* EXERCISE DESCRIPTION
Leaving out the pictures, return word for word the stretch of entries below from the line holding "The height and" through the line holding "This screenshot has height=474, width=1568.".

* INFORMATION GIVEN
**********
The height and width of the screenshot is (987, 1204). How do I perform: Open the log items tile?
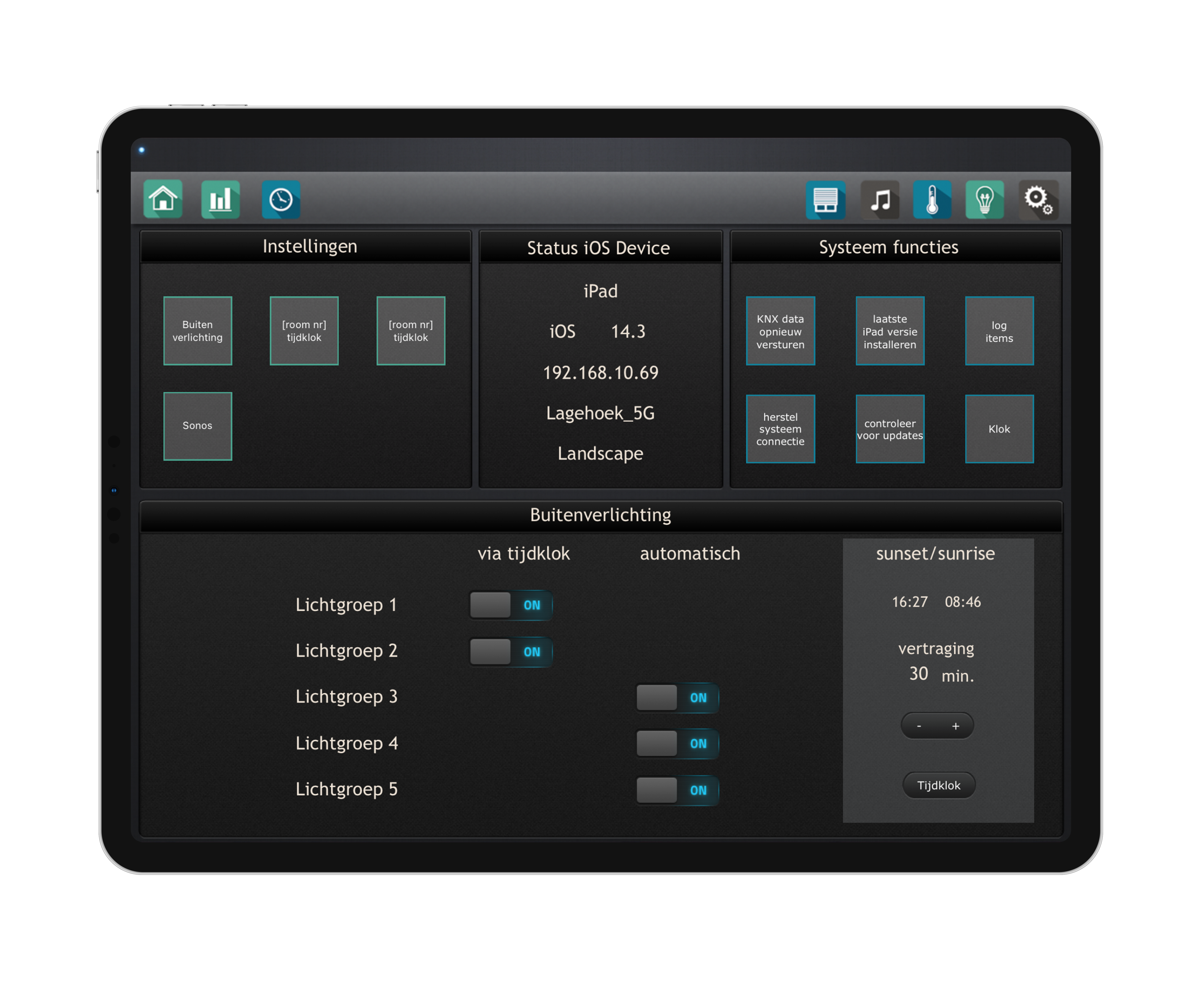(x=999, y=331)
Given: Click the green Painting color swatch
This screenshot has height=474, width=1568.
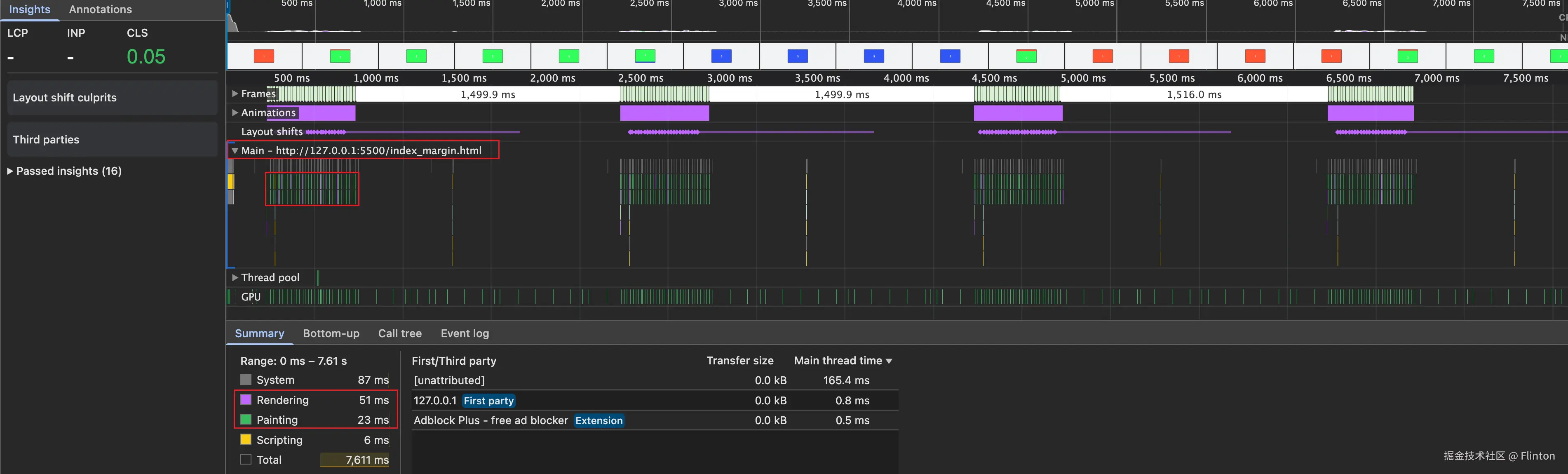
**********
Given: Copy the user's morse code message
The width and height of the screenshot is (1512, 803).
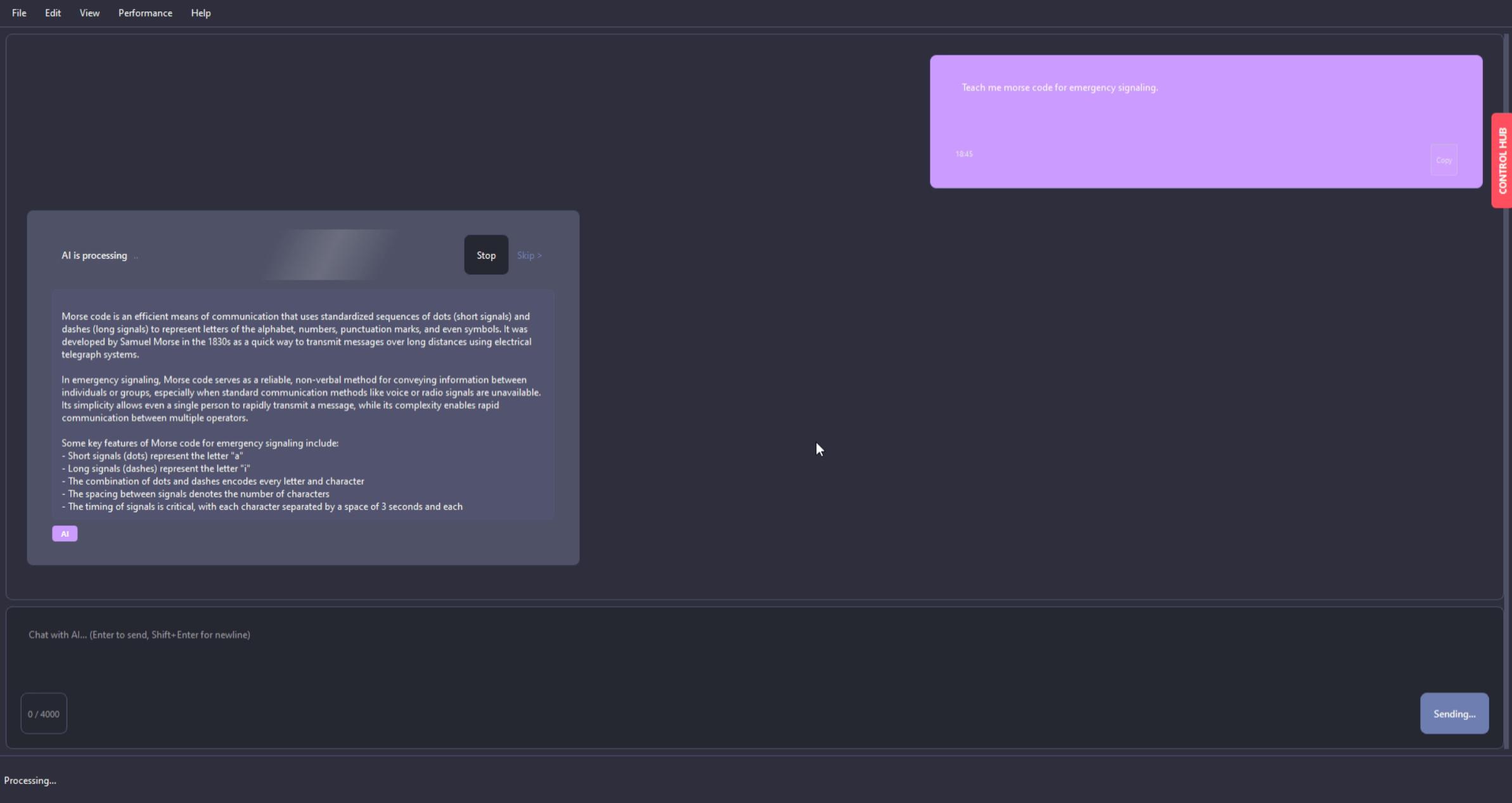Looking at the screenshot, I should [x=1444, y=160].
**********
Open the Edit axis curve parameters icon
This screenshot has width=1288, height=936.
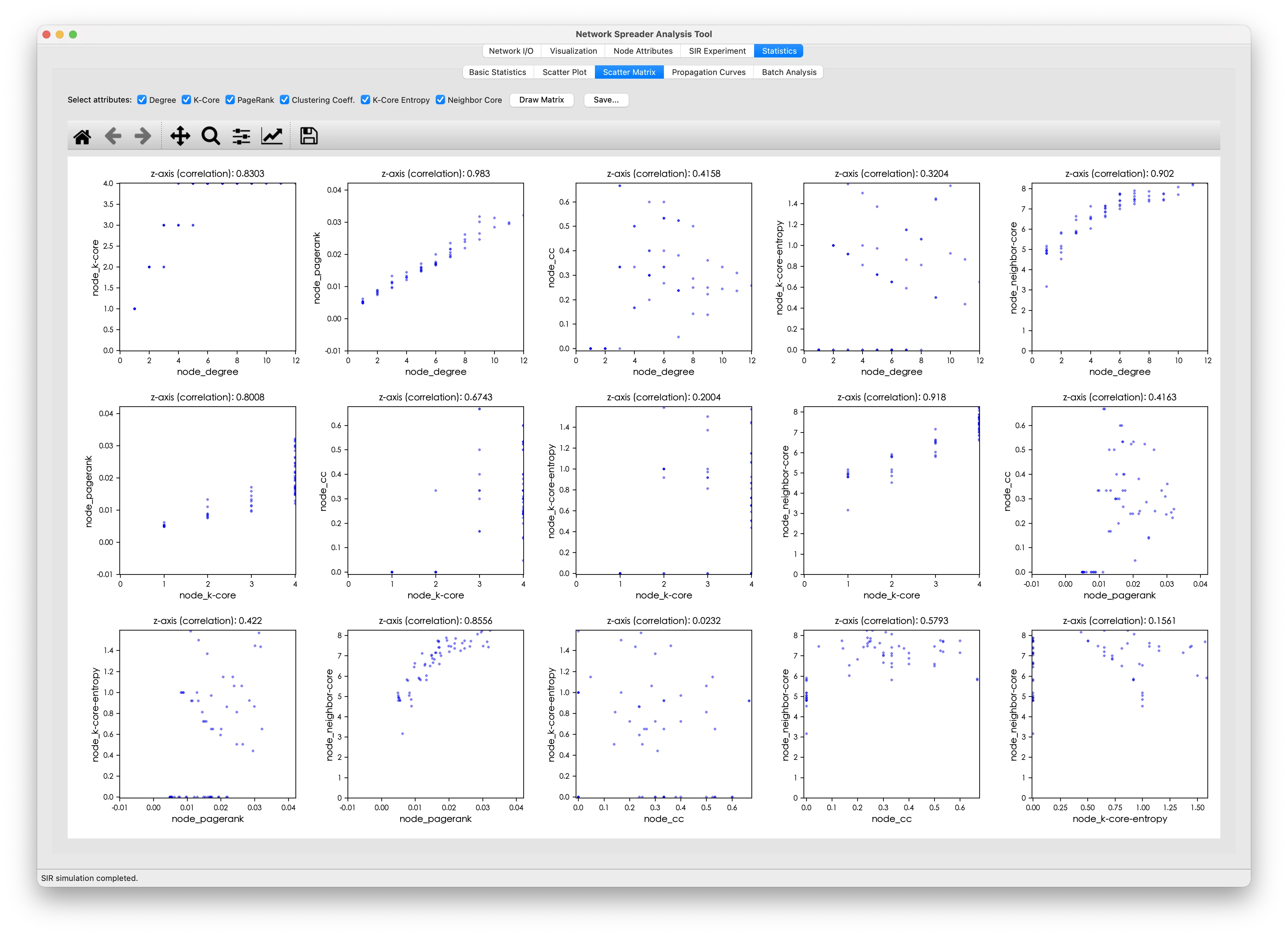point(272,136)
**********
* TASK RESPONSE
The height and width of the screenshot is (987, 1204). How do I perform: Open the log items tile?
(x=999, y=331)
Given: Click the green Painting color swatch
This screenshot has height=474, width=1568.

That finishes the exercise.